In somewhat pleasant news from Albany, the the eight members of the "Independent Democratic Caucus" in the State Senate have abruptly decided to abandon their unholy coalition with the Republican majority, dissolve themselves, and rejoin the Democratic Party; Andrea Stewart-Cousins will continue as minority leader and IDC chief Jeff Klein will serve as her deputy. If the indications are correct and the Democrats win the two special elections in the Bronx and Westchester on April 24, she will be the majority leader, and the first woman ever to be one of the "three (or four) men in a room" who make all the real policy decisions in this traditionally not very small-d democratic state.

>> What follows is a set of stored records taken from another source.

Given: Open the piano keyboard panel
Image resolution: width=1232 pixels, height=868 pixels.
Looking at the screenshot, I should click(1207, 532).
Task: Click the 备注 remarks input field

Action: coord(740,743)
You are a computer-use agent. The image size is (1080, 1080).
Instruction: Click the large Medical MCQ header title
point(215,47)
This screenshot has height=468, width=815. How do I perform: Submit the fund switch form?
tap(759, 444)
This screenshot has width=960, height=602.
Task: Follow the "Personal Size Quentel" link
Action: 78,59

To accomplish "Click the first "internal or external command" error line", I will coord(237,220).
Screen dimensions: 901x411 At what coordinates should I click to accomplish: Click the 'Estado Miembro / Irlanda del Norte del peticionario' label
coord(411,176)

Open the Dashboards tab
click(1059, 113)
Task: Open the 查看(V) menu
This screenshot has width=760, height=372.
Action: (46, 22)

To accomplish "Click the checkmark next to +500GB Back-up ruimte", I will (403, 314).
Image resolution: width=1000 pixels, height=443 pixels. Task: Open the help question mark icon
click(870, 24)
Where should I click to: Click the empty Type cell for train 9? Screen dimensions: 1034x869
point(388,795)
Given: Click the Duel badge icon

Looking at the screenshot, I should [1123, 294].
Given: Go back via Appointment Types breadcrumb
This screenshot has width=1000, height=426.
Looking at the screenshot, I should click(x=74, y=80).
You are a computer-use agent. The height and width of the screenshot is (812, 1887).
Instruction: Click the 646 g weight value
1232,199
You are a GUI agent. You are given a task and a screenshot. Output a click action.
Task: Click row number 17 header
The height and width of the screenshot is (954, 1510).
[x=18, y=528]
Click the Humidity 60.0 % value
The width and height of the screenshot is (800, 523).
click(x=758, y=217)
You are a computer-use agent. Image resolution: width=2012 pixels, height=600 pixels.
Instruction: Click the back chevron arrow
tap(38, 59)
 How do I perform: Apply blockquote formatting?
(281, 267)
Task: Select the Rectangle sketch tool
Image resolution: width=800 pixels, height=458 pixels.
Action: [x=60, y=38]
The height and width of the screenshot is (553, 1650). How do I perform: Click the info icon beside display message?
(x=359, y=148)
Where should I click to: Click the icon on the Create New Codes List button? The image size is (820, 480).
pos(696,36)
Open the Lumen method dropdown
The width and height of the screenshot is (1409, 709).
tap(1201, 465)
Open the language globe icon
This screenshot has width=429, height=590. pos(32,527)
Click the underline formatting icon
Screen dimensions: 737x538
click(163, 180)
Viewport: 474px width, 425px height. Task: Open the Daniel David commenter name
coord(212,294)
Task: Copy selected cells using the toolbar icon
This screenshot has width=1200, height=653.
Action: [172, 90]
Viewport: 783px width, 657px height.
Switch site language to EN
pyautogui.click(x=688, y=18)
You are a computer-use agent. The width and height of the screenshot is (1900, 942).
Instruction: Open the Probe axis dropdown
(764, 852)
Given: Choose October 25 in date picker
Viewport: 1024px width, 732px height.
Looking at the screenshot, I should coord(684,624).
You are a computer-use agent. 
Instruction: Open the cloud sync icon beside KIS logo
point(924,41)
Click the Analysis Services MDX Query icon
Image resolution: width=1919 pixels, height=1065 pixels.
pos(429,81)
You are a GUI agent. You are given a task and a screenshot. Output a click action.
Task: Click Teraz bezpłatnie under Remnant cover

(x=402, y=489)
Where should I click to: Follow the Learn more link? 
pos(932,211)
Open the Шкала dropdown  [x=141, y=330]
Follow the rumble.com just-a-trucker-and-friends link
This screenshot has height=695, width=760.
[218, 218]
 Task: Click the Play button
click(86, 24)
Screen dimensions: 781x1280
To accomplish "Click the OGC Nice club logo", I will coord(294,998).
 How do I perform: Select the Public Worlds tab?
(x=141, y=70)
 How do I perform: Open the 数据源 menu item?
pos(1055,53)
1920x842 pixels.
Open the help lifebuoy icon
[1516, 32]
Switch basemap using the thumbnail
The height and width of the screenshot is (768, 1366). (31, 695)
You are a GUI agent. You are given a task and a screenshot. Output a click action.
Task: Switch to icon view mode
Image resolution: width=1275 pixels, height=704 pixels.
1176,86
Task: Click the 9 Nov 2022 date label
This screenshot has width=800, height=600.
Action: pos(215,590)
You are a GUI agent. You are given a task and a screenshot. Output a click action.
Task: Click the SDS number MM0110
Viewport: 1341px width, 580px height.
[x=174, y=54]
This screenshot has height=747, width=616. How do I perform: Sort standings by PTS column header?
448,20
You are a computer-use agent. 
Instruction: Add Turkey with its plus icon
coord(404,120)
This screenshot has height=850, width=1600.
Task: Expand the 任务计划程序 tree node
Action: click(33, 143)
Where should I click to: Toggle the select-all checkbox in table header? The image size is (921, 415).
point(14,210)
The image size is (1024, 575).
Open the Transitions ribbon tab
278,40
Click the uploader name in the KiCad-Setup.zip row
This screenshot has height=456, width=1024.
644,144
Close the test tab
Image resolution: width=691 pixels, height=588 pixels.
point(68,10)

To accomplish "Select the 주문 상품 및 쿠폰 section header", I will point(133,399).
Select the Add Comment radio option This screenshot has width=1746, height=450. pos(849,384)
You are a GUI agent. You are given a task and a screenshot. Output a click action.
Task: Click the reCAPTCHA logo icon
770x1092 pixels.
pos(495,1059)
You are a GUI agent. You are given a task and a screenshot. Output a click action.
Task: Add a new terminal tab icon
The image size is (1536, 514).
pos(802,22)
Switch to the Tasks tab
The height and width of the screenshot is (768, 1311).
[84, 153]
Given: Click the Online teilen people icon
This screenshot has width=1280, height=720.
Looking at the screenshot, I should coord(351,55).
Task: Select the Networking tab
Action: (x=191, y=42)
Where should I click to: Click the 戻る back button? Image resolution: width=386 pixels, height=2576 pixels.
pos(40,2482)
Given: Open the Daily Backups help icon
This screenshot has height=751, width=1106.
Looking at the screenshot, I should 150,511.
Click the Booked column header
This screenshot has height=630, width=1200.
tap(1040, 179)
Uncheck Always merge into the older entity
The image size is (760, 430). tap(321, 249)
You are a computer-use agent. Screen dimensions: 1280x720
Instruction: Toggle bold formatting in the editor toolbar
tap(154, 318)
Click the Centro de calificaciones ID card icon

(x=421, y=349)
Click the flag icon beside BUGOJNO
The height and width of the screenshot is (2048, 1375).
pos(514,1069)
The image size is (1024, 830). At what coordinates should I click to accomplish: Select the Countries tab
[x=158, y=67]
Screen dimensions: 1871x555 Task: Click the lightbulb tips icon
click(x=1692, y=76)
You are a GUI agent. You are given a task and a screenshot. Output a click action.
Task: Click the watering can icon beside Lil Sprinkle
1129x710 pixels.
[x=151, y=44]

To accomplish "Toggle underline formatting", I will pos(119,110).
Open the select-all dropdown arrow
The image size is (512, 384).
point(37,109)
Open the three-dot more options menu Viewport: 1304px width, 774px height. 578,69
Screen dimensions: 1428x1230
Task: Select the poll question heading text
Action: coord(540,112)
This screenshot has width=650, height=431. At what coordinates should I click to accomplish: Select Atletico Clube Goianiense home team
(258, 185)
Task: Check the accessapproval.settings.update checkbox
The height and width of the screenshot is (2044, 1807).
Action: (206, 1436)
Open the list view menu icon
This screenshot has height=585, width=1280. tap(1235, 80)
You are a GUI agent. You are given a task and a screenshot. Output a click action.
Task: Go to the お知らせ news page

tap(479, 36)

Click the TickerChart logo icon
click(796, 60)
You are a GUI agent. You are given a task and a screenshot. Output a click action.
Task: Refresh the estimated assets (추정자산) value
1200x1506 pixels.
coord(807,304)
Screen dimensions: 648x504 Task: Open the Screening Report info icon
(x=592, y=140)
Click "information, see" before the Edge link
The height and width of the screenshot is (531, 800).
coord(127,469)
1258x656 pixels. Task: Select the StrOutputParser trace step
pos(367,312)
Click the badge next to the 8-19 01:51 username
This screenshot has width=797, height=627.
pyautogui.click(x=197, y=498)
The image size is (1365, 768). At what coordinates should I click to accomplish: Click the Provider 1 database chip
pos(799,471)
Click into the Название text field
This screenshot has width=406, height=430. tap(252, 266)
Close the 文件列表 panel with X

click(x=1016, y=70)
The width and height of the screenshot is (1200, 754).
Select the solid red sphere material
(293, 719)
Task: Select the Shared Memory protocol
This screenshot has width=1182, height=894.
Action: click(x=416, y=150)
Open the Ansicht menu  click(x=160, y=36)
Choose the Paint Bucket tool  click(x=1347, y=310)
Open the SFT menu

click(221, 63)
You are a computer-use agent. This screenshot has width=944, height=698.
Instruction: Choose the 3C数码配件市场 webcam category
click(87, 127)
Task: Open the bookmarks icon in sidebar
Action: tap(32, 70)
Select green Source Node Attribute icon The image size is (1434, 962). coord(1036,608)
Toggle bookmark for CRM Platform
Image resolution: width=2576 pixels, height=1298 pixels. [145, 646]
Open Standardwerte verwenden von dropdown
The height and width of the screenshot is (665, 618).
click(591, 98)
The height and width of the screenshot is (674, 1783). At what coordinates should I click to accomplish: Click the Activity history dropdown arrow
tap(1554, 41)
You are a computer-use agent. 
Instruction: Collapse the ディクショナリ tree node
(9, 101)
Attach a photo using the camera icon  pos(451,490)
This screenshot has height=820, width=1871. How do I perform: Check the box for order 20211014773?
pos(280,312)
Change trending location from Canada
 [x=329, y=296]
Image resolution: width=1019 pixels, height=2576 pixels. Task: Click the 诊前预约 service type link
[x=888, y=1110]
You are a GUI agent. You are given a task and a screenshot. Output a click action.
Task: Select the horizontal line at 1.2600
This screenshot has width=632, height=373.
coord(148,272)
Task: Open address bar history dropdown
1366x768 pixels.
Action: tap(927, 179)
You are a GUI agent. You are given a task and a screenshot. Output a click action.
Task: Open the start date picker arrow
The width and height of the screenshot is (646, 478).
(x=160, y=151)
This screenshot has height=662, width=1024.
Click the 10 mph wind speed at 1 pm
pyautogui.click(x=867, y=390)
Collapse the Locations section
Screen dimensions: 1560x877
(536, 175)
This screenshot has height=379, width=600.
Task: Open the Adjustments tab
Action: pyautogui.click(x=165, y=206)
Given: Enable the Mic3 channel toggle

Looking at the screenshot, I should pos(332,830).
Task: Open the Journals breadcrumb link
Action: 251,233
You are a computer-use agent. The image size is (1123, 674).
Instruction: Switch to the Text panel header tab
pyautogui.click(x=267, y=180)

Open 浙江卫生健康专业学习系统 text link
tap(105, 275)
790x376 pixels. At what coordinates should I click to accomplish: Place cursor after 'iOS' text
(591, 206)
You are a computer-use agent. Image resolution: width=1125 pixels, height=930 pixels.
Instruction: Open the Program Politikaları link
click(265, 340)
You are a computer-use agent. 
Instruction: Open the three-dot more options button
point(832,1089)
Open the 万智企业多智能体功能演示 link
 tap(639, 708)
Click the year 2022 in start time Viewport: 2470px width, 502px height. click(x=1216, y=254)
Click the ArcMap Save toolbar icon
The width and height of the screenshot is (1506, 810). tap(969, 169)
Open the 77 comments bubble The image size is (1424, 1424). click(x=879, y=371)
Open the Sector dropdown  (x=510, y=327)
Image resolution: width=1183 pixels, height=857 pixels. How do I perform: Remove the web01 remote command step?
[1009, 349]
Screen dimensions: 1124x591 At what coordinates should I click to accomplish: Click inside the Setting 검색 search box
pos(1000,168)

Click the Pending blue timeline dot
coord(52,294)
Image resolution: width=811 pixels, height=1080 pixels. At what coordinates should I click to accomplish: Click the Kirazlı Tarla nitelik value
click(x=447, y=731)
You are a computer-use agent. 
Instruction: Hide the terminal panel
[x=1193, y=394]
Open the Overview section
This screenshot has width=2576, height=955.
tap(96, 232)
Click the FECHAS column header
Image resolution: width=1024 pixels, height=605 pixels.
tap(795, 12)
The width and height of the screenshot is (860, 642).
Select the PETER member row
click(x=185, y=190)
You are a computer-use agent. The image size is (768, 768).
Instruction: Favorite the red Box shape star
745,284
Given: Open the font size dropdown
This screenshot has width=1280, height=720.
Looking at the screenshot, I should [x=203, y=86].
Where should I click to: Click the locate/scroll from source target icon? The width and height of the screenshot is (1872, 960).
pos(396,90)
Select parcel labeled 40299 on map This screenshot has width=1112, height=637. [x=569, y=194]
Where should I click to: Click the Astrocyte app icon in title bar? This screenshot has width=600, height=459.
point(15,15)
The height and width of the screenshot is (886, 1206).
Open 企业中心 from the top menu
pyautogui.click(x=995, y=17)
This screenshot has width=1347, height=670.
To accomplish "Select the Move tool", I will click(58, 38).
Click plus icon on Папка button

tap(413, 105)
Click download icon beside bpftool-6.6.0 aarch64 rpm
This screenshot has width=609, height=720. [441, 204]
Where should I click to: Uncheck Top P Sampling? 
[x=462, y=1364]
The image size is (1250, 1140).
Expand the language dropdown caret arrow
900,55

They were going to do it anyway, in theory, after the special elections, but this move, in addition to making it much harder for Klein to renege on the deal (as he might want to do, House of Cards character that he is), shows a political climate that is changing pretty fast. Most or all of the IDC members were going to be primaried this year by loyal Democrats, with the support of the Working Families partioid organization, and this move shows that they're scared; anxious to start proclaiming that just because they've been voting with Republicans doesn't mean they actually are Republicans, and take some of the wind out of the challengers' sails, suggesting to me that there's a lot more wind than I expected.

Governor Andrew Cuomo is also being primaried, as you've probably heard, by the actress Cynthia Nixon (with the endorsement of my candidate of four years ago, law professor Zephyr Teachout), and seemingly scared as well. He hasn't been as terrible a governor all round as some people will tell you (his defense of environmental regulation and work on economic development in Buffalo have had real results, and his response to Trump taxation terrorism this year has been creative and good), but he's never been good enough, he's never been able to free his management from the smell of corruption, hasn't even really tried, and his pointless war against Mayor Bill de Blasio over the past four years has been particularly bad for New York City, for our terrible transportation and housing issues. He's also held responsible by many (including me) for the Republican control of the Senate—it's said he prefers it divided. The swiftness with which he has achieved the breakup of the IDC—over dinner at a Manhattan steakhouse last night, we're told—reinforces the belief, showing that he could have done it all along.

But he has done it now, and I think I know why: because we-the-people are getting better at our job, of putting the pressure on.